Although some clinicians have advocated inhibition of the renin-angiotensin-aldosterone system to prevent CKDu in at risk individuals, we do not use angiotensin-converting enzyme (ACE) inhibitors or angiotensin receptor blockers (ARBs) for this purpose. Although no studies have suggested an association between ACE inhibitor or ARB use and the development of CKDu, blockade of the renin-angiotensin system (RAS) may predispose individuals to AKI in the setting of hypovolemia, thus increasing the risk of CKDu [100]. (See "Antihypertensive therapy and progression of nondiabetic chronic kidney disease in adults", section on 'Effect of renin-angiotensin system inhibitors on progression of CKD'.)
SOCIETY GUIDELINE LINKS —
Links to society and government-sponsored guidelines from selected countries and regions around the world are provided separately. (See "Society guideline links: Chronic kidney disease in adults".)
SUMMARY AND RECOMMENDATIONS
●Overview – Chronic kidney disease (CKD) of unknown cause (CKDu) is also called Mesoamerican nephropathy (MeN), CKD of non-traditional origin (CKDnt), chronic interstitial nephritis in agricultural communities (CINAC), and heat-induced kidney disease.
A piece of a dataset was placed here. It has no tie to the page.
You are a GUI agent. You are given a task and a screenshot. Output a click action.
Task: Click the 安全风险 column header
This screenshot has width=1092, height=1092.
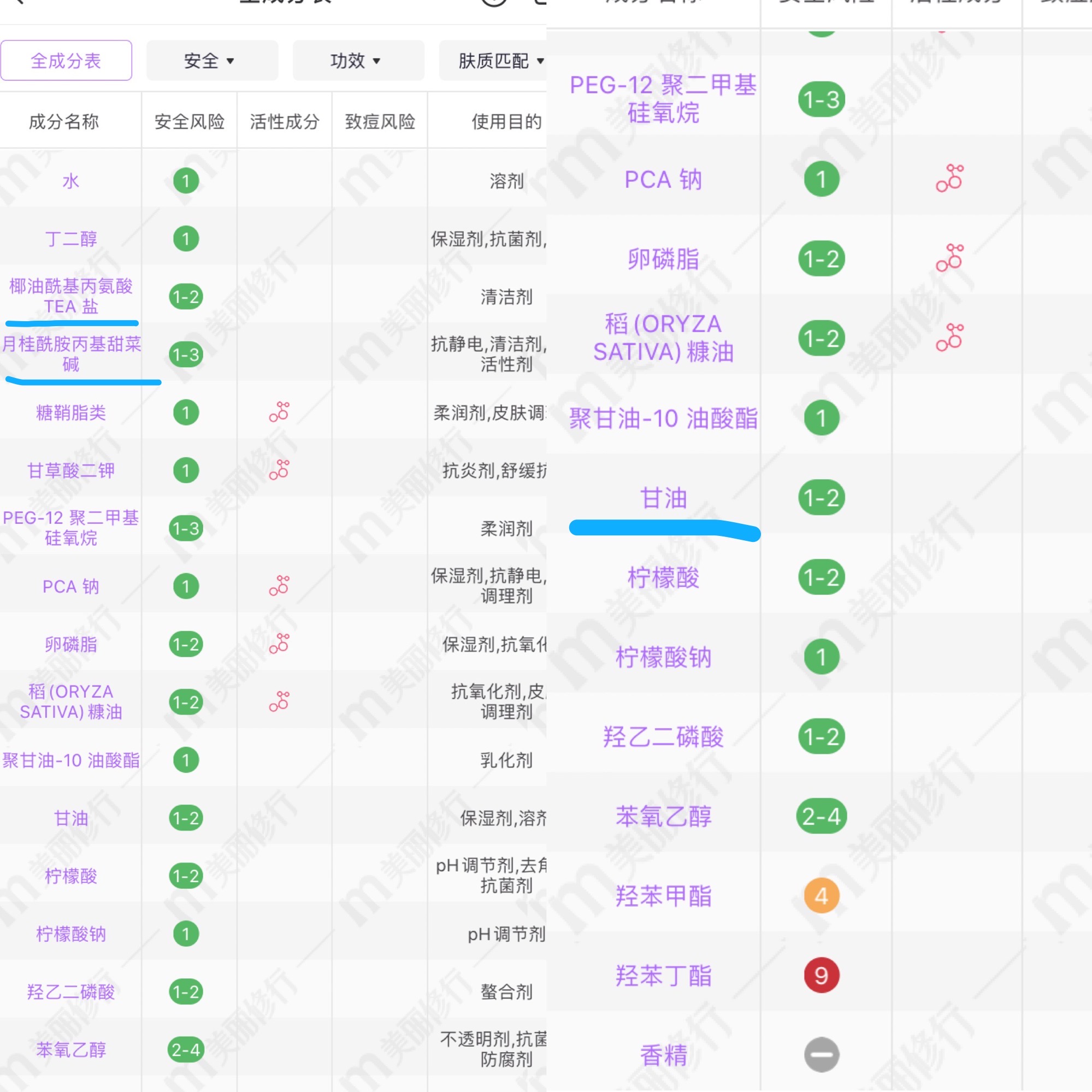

CKDu refers to a type of nonproteinuric CKD that typically presents in agricultural workers in the absence of any common etiology for CKD. (See 'Introduction' above and 'Epidemiology' above.)
●Epidemiology – CKDu is highly prevalent in low-altitude, coastal regions of Central America, especially El Salvador and Nicaragua. CKDu also occurs in Sri Lanka and India. The major risk factor for CKDu is agricultural work in a hot climate. (See 'Epidemiology' above.)
●Pathogenesis and histology – CKDu may be caused by repeated episodes of acute kidney injury (AKI) related to heat stress and volume depletion. The histologic features observed on biopsy include tubular atrophy and fibrosis coupled with chronic glomerular changes, including glomerulosclerosis, hypertrophy, and collapse of glomerular tufts indicative of glomerular ischemia. Biopsies from early stages of CKDu may show findings of acute tubulointerstitial nephritis. (See 'Pathogenesis and histology' above.)
●Clinical features – Most patients with CKDu are otherwise healthy, young or middle-aged males who have a history of physically demanding work in a hot climate. CKDu is usually characterized by the following features (see 'Clinical features' above):
•Body mass index in the normal or low range.
•Normotension or only mild hypertension, and no evidence of edema.
•A benign urinalysis. Patients generally do not have hematuria, and proteinuria is usually absent or present at only low levels.
•Ultrasound examination of kidneys often shows somewhat small kidneys with decreased cortical thickness, consistent with CKD of almost any cause.
●Diagnosis – CKDu should be considered in at-risk patients who present with CKD without proteinuria or hematuria and without other causes of CKD. A careful evaluation should be performed to exclude other, potentially treatable causes of CKD. A kidney biopsy is required to confirm the diagnosis of CKDu and to exclude other causes of kidney disease. However, we generally do not biopsy patients with chronic, irreversible disease. (See 'Diagnosis' above.)
●Treatment – There is no specific treatment of CKDu. The treatment is supportive care, directed at preventing the progression and treating the signs and symptoms of CKD. Continued exposure to heat stress and exposure to potentially nephrotoxic substances and/or drugs should be avoided. (See "Overview of the management of chronic kidney disease in adults".)
●Prevention – Excessive exposure to heat in connection with hard, physical work performed over many hours daily should be avoided. Interventions modeled after the United States Occupational Safety and Health Administration (OSHA)'s Water-Rest-Shade program may help prevent CKDu. (See 'Prevention' above.)